González Pacheco also started a TV production company of his own called Coestrellas along with actor Carlos Benjumea, which lasted from 1981 to 2003.

===TV presenter and interviewer===
Pacheco's first official appearance was in 1956 on the TV show Agencia de Artistas (Artists Agency). He also was the official presenter for Operación Ja-Ja, a starting point for popular local comedians such as Hugo Patiño and the late Jaime Agudelo. It is thanks to this show that highly regarded comedy show Sábados Felices would emerge.

- Agencia de Artistas
- Animalandia
- Cabeza y Cola
- Charlas con Pacheco
- Cita con Pacheco
- Compre la orquesta
- Día a día
- El Programa del Millón
- Exitosos
- Frivo
- Los Tres a las Seis
- Pacheco Insólito
- Pacheco Pide la Pista
- Quiere Cacao
- Sabariedades
- Siga la Pista
- Super Bien
- Uno más Uno, Tres

===Acting===
Although having no formal acting education whatsoever, González Pacheco gathered a fair amount of both expertise and recognition in several popular Colombian telenovelas and films.

====Television====
- Yo y tú
- El cadáver del señor García
- El viejo y Arsemio Lupin
- El manantial de las fieras (1982)
- El último asalto (1982)
- Música Maestro (1990)
- Puerta grande (1993) as 'Terencio'
- La Caponera (2000) as Himself
- Isabel me la Veló (2001) as 'Leonidas Vargas'

====Motion pictures====
- El Zorrero

====Theatre====
- Sugar
- La Jaula de las Locas (La Cage aux Folles)

==Awards==
- Nemqueteba
- Antena de la Consagración
- Antena de OroOndra
- APE

==Books==
- Me Llaman Pacheco (They Call me Pacheco) - Prologue by Daniel Samper

==Personal life==

González Pacheco was married to Cartago's beauty pageant Liliana Grohis. He was also known as an avid supporter of Santa Fe Football Club as well as an accomplished percussionist.

==Death==

On February 5, 2014, 'Pacheco' was admitted to El Country Clinic (Clínica del Country) in Bogota with a severe heart condition but was pronounced dead on February due to heart and respiratory failure. He was 81 years old.

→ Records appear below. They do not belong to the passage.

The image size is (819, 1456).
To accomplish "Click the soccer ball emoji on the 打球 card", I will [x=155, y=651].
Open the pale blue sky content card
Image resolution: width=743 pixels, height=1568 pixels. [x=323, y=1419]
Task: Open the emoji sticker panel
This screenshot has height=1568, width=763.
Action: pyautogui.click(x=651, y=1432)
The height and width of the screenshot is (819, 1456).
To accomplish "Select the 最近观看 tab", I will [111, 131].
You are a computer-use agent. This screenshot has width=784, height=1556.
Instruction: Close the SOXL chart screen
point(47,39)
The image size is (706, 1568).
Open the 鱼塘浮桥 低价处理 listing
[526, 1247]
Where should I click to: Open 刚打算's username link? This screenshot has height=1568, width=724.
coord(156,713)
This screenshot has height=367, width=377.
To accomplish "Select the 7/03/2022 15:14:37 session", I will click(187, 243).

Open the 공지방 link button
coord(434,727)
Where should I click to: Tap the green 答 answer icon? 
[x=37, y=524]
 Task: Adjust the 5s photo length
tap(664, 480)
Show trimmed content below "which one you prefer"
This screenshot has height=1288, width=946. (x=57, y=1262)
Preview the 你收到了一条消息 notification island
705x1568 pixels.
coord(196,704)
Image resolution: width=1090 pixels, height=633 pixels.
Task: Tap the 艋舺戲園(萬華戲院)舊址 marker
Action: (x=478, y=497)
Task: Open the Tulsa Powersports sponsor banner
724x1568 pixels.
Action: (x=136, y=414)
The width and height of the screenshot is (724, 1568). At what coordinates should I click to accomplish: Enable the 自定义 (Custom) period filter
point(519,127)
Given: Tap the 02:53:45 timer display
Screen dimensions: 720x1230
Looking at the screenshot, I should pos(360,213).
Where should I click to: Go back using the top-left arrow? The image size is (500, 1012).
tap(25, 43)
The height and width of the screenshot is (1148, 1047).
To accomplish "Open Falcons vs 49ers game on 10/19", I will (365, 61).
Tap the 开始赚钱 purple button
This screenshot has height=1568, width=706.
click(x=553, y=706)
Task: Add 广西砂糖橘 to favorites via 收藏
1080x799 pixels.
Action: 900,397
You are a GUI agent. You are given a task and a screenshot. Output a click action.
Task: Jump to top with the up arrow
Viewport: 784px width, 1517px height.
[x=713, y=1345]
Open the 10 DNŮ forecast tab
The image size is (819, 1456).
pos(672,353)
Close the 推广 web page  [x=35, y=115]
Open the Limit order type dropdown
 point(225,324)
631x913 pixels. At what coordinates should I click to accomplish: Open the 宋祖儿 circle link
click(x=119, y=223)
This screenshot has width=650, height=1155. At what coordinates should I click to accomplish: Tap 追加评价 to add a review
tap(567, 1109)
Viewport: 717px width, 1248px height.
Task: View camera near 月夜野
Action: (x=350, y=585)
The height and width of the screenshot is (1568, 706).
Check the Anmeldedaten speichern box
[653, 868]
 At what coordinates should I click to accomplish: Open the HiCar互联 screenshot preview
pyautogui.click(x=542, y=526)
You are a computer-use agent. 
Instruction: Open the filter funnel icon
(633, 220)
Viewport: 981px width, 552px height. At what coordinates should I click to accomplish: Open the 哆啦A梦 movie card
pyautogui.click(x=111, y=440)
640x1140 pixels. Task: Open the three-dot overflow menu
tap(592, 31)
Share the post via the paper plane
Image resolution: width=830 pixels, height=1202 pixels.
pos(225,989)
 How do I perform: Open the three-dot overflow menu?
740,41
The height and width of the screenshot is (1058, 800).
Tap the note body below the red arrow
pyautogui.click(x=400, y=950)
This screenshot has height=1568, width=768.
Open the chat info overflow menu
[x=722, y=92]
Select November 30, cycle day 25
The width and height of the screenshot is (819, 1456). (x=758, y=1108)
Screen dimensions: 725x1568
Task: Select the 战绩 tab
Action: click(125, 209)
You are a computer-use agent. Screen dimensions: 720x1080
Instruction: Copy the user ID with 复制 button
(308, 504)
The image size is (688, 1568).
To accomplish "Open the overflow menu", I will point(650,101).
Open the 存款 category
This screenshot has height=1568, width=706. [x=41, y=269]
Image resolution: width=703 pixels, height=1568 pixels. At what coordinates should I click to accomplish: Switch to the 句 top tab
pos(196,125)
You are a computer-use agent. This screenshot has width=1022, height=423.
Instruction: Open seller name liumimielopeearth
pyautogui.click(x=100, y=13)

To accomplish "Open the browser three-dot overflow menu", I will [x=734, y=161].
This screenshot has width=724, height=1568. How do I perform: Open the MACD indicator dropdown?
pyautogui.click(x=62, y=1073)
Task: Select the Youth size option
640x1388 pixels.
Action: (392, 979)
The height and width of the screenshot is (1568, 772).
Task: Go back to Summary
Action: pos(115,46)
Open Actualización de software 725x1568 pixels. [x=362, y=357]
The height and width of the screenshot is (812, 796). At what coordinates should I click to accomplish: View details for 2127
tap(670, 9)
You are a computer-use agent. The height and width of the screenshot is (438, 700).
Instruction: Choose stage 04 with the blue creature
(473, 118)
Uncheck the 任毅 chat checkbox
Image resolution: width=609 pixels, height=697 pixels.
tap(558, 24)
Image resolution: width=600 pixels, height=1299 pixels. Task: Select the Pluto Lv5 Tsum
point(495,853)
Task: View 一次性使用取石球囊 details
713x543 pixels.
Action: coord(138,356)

Soon after, the clinic released a statement regarding González Pacheco's decease:

El Country Clinic regrets to inform that Mr. FERNANDO GONZÁLEZ PACHECO passed away today, Tuesday, February 11th, 2014 at 7:50 pm after being treated in our facilities due to a chronic illness he had been suffering for quite an extended time. El Country Clinic feels sorry about the loss of this loving figure for the Colombian people and shares its thoughts and prayers to his relatives and friends.